Mas ela ressalta que "ninguém na África do Sul está autorizado a usar a classificação racial ou de gênero para excluir qualquer cidadão do gozo dos direitos no país, isso seria ilegal".
Kganki Matabane, que chefia o Conselho Empresarial Negro, concorda. Para ele, embora o governo democrático tenha quase 27 anos, ainda é cedo para abandonar as velhas categorias.
"Precisamos perguntar: conseguimos corrigir esses desequilíbrios? Se não, como é o caso, se você olhar para as 100 maiores empresas listadas na Bolsa de Valores de Joanesburgo, 75% ou mais dos CEOs são homens brancos", diz.
Uma vez que o apartheid discriminava a população com base na raça, essa é a única maneira de abordar as questões da atualidade, e não a classe social, acrescenta.
"Só podemos ter uma cláusula de caducidade (da classificação racial) quando a economia refletir a demografia do país. Até chegar lá, será prematuro falar sobre o fim do empoderamento econômico dos negros", afirma.
Novos problemas
Em alguns casos, entretanto, o uso contínuo da classificação racial para monitorar as mudanças sociais levou ao endurecimento das categorias.
No Cabo Ocidental, que possui um grande número de pessoas anteriormente classificadas como negras, há um sentimento antigo entre alguns de que, em um esforço para resolver os problemas do passado, o governo democrático ignorou suas necessidades.
Na Cidade do Cabo, um grupo de ativistas que se identificam como negros fundou um equipe de lobby chamado Gatvol em 2018.
Em um vídeo introdutório na página do grupo no Facebook, o líder do grupo, Fadiel Adams, explica que "todos os braços do governo declararam uma guerra econômica contra os negros", reclamando que não há trabalho para membros da comunidade, mesmo que sejam a maioria na área.
Fisher, ex-editor do jornal Cape Times, disse que as pessoas classificadas como mestiças ficam felizes em lutar ao lado dos negros na luta contra o apartheid. Mas ele culpa o governo do Congresso Nacional Africano (ANC) pelo agravamento das diferenças raciais.
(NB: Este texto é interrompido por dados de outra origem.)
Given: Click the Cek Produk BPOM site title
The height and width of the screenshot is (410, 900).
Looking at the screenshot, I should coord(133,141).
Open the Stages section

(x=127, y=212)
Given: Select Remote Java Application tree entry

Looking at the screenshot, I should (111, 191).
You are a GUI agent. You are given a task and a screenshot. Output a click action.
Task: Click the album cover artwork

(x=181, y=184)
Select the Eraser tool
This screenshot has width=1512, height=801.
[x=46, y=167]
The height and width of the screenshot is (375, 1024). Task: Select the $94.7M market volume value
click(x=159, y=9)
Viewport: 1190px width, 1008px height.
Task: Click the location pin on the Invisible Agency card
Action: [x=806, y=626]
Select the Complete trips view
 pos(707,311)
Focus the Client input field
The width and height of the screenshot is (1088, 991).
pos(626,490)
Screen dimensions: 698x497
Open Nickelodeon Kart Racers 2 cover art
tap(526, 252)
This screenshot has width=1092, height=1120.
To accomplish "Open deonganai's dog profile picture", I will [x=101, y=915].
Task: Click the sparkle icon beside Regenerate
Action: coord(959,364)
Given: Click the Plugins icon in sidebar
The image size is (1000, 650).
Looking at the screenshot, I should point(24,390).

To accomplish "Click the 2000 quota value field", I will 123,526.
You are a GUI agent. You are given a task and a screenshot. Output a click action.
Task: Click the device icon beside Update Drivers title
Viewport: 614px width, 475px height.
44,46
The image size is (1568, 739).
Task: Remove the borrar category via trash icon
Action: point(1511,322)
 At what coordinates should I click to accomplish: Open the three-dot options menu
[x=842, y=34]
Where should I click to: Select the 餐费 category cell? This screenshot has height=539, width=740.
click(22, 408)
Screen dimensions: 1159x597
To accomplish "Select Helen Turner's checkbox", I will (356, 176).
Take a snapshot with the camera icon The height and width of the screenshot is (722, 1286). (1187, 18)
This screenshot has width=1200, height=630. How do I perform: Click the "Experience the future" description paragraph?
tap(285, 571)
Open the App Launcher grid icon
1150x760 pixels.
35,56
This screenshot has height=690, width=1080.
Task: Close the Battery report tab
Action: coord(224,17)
"O que aconteceu nos últimos anos é que a maioria (no Cabo Ocidental) decidiu levantar a voz e fazer valer seu direito de se identificar como negro", acrescenta.
"O ANC realmente não levou esses tipos de nuances em consideração. Eles alienaram pessoas que se identificavam como pessoas de cor. O que isso significa é que essas pessoas identificaram os tipos de coisas que poderiam afirmar sua identidade, incluindo elementos relacionados à cultura, comida, música e idioma ", explica ele.
Ele e outros acusam o governo liderado pelo ANC de não fazer o suficiente pelos negros e de ter como alvo a maioria nacional, que é oficialmente classificada como africana ou negra.
'Precisamos nos identificar como sul-africanos'
Saths Cooper, um psicólogo próximo a Steve Biko durante seus dias de estudante na década de 1970, argumenta que a imposição de uma classificação racial impediu a formação de uma identidade verdadeiramente comum.
"Não aprendemos primeiro que somos seres humanos", diz ele.
"Nós sempre colocamos uma cor, colocamos atributos externos e então colocamos talvez a linguagem e a crença, e isso permite mais divisão. Essa narrativa é então perpetuada", explica Cooper.
"Não demos às pessoas motivos suficientes para dizer que nos identificamos como sul-africanos", lamenta.
Enquanto isso, Snyman, através de Parc, continua a luta para banir a classificação racial do apartheid.
"Tomaremos todas as medidas, inclusive as legais, para livrar a África do Sul desse flagelo que mais uma vez gerou discriminação contra aqueles que não atendem aos critérios preferenciais do atual governo", afirma.